Background: The ultimate clinical goal of advanced cancer treatment is improvement of survival. Tyrosine kinase inhibitors (TKIs) were recently approved for radioiodine-refractory differentiated thyroid carcinoma (RR-DTC) that is resistant to conventional therapies since they have significant potential to improve survival in patients who previously had no more treatment strategies available. However, eligible patients are limited in clinical practice, making it difficult to accurately determine the efficacy of TKIs. Patients and Methods: We retrospectively analyzed the efficacy of lenvatinib at a single institution, enrolling 42 RR-DTC patients. Results: The best overall response was partial remission in 26 (62%) patients, stable disease in 10 (24%) patients, and progressive disease (PD) in 6 (14%) patients.
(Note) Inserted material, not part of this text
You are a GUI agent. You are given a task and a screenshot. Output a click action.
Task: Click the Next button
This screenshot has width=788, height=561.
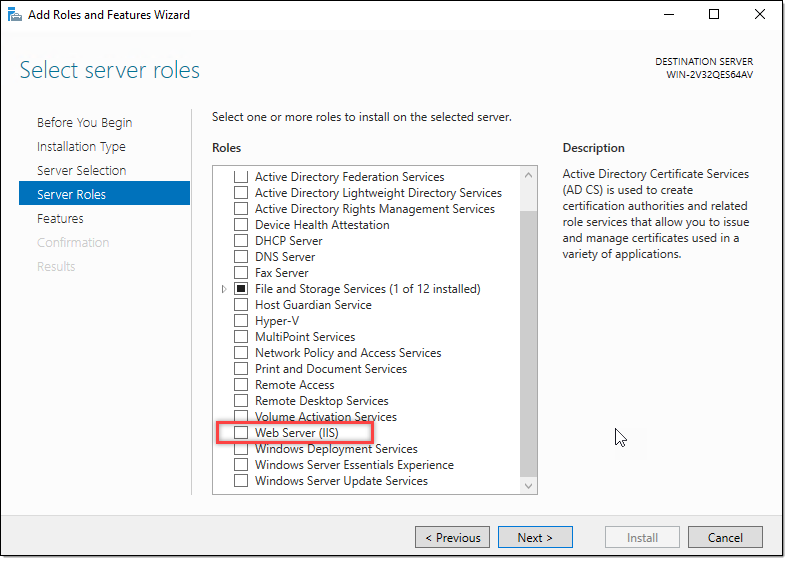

The results indicated three-year overall survival (OS) and progression-free survival rates of 51.0% and 32.4%, respectively. Twenty-three (55%) patients had backgrounds that did not match the inclusion criteria of the Study of (E7080) Lenvatinib in Differentiated Cancer of the Thyroid (SELECT) trial. Furthermore, PD-experienced patients individually decided whether to continue lenvatinib, and 17 (41%) made the decision themselves; these patients had a three-year OS of 43.0% and postprogression survival (PPS) of 13.3 [95% confidence interval 6.1-not reached] months. Conclusions: Our real-world investigation revealed that patients have wide-ranging background characteristics, and the decision regarding continuation of therapy after PD is based on the patient's general condition. Our management protocol resulted in good PPS. Furthermore, our results indicated equivalent efficacy of lenvatinib as in the SELECT trial. In conclusion, lenvatinib proved effective for RR-DTC patients in a real-world setting.